BEGIN Text passage
Both in inference.cerebras.ai chat and API.
Same model on chat.qwen.ai doesn't do it.
My understanding is that the coding agents people use can be modified to plug into any LLM provider's API?
The difference here seems to be that Cerebras does not appear to have Qwen3-Coder through their API! So now there is a crazy fast (and apparently good too?) model that they only provide if you pay the crazy monthly sub?
I'm finding myself switching between subscriptions to ChatGPT, T3 Chat, DeepSeek, Claude Code etc. Their subscription models aren't compatible with making it easy to take your data with you. I wish I could try this out and import all my data.
I've been waiting on this for a LONG time. Integration with Cursor when Cerebras released their earlier models was patchy at best, even through openrouter. It's nice to finally see official support, although I'm a bit worried about long-term the time for bash mcp calls ending up dominating.
Still, definitely the right direction!
EDIT: doesn't seem like anything but a first-party api with a monthly plan.
Super curious to see some comparisons to claude code. Especially Opus, since they're primarily comparing it to Sonnet in that graph.
I use regular cerebras for plan stage in cline, so I’m very excited to try this out
Is this available as cline/roo-code integration? I think it might be on openrouter too.
For those that have tried this, what kind of time-to-first-token latency are you seeing?
Groq also probably has this in the works. Fun times.
What are the token prices?
They should just host all the latest open source models FTW.
It says it works with your favorite IDE-- How do you (the reader) plan to use this? I use Cursor, but I'm not sure if this replaces my need to pay for Cursor, or if I need to pay for Cursor AND this, and add in the LLM?
Or is VS code pretty good at this point? Or is there something better? These are the only two ways I'd know how to actually consume this with any success.
This has to be a monstrous money loser.
If they can maintain this pricing level, and if Qwen3‑Coder is as good as people say then they will have an enormous hit on their hands. A massive money losing hit, but a hit.
Very interesting!
PS: Did they reduce the context window, it looks like it.
How is this even possible?
[dead]
[dead]
[flagged]
Tried this out with Cline using my own API key (Cerebras is also available as a provider for Qwen3 Coder via via openrouter here: https://openrouter.ai/qwen/qwen3-coder) and realized that without caching, this becomes very expensive very quickly. Specifically, after each new tool call, you're sending the entire previous message history as input tokens - which are priced at $2/1M via the API just like output tokens.
The quality is also not quite what Claude Code gave me, but the speed is definitely way faster. If Cerebras supported caching & reduced token pricing for using the cache I think I would run this more, but right now it's too expensive per agent run.
END Text passage
Your task: In the forum thread on Cerebras and Qwen3-Coder, what does one commenter say input tokens cost through the API?
BEGIN Available data
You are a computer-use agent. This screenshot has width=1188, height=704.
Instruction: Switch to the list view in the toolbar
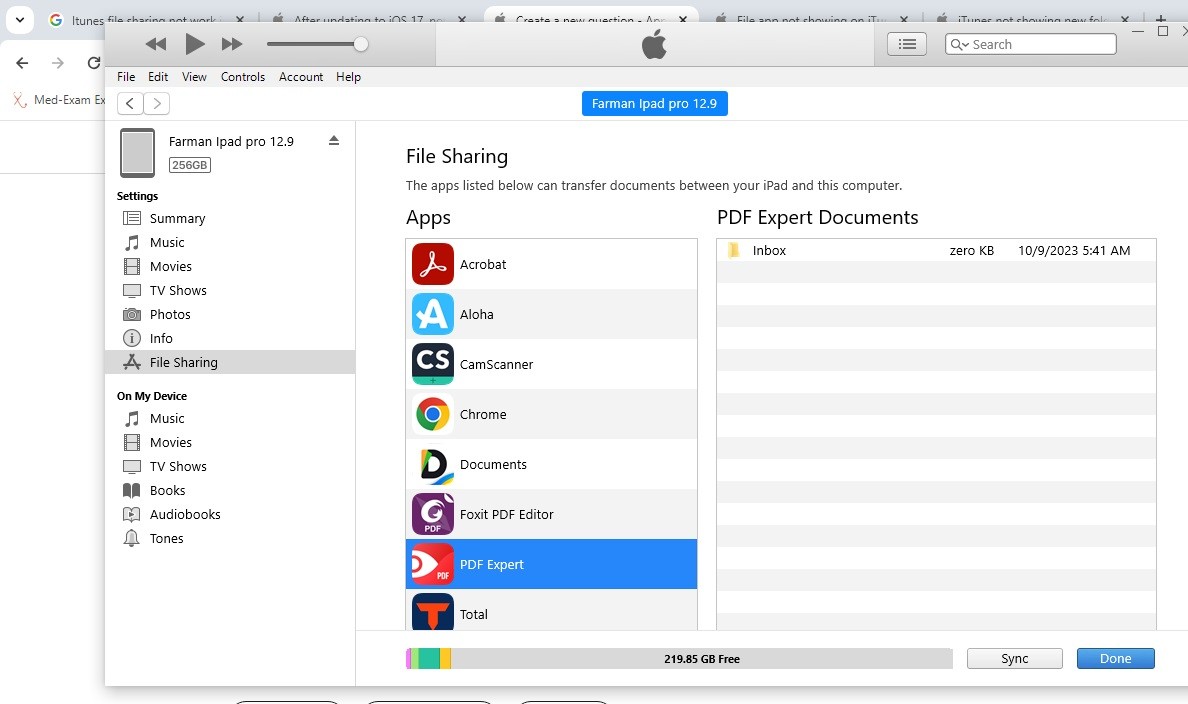[x=906, y=44]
END Available data
Problem solution: $2 per million, the same as output tokens.